At our September meeting Gene Cramer talked to us about creating our own web page, and in the October newsletter we presented some standards and guidelines, drawn up by the National Genealogical Society, for doing this. Now we have a more humorous approach to the subject in the following tips on "How to Build a Web Page" from the ROOTSWEB REVIEW:

1. Download a piece of Web authoring software. (20 minutes)

2. Think about what to write on your Web page. (6 weeks)

3. Download the same piece of Web authoring software, because they have released three new versions since the first time you downloaded it. (20 minutes)

4. Decide to steal some images and awards to put on your site. (1 minute)

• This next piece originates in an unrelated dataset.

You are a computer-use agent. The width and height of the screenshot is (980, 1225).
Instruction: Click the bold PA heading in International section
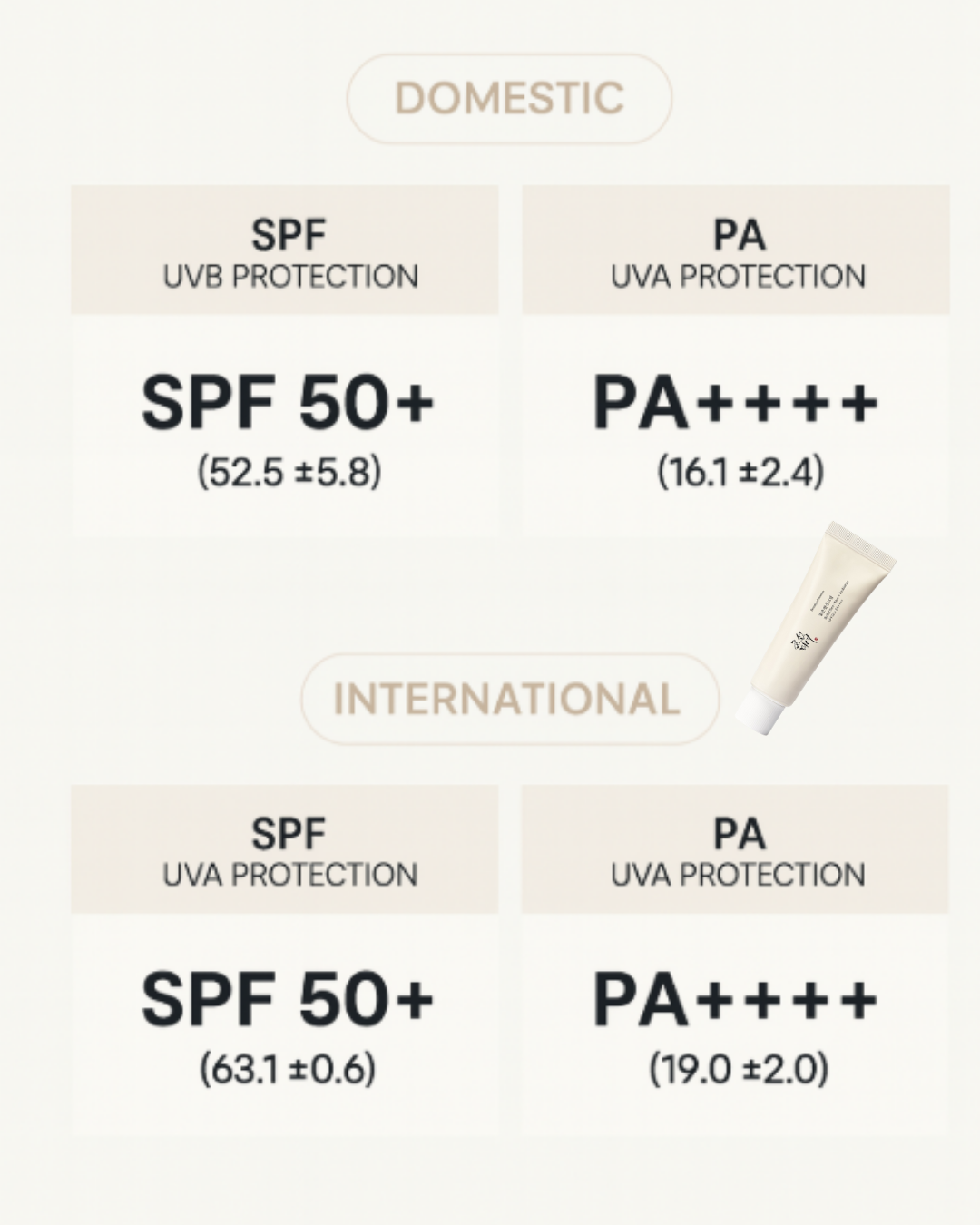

5. Visit sites to find images and awards; find five that you like. (4 days)

6. Run setup of your Web authoring software. After it fails, download it again. (25 minutes)

7. Run setup again, boot the software, click all toolbar buttons to see what they do. (15 minutes)

8. View the source of others' pages. (4 hours)

9. Preview your Web page using the Web Authoriing software. (1 minute)

10. Try to line up two related images horizontally. (6 hours)

11. Remove one of the images. (10 seconds)

12. Set the text's font color to the same as your background; wonder why all your text is gone. (4 hrs) 13. Download a counter from your ISP. (4 minutes)

14. Try to figure out why your counter reads "You are visitor numer 16.3 E10." (3 hours)

15. Put 4 blank lines between two lines of text. (8 hours)

16. Fine-tune the text, then prepare to load your Web page on your ISP. (40 minutes)

17. Accidentally delete your complete Web page. (1 second)

18. Recreate your Web page. (2 days)

19. Try to figure out how to load your Web page onto your ISP's server. (3 weeks)

20. Call a friend to find out about FTP. (30 minutes)

21. Download FTP software. (10 Minutes)

22. Call your friend again. (15 minutes)

23. Upload your Web page to your ISP/s server. (10 minutes)

24. connect to your site on the Web. (1 minute)

25. Repeat any and all of the previous steps. (eternity)

Written by Bridgett Schneider ([email protected]) and Nancy Cole ([email protected]). Previously published by RootsWeb.com, Inc., RootsWeb Review: Rootsweb's Genealogy News, Vol. 3, No. 44, 1 November 2000. RootsWeb: https://sites.rootsweb.com/.

 

ANNOUNCEMENTS

The membership voted at the November meeting to accept the slate of new officers for 2001 as presented by the nominating committee. Congratulations and welcome to the following executives:

President Mary Jo McQueen

Vice President Karyn Schumaker

Recording Sec. Joe Barney

Corresponding Sec. Pat Weeks

Treasurer Ruby White

Also, you might start thinking about paying those dues to renew your memberhsip for 2001. It would make it a lot easier on our Membership Chairman if you pay promptly. Just use the form at the end of this newsletter and send it with your check to Iris Graham, SOCCGS, P.O. Box 4513, Mission Viejo, CA 92690-4513.

DID YOU KNOW?

In Shakespeare's time, mattresses were secured on bed frames by ropes. When you pulled on the ropes the mattress tightened, making the bed firmer to sleep on. That's where the phrase, "goodnight, sleep tight" came from.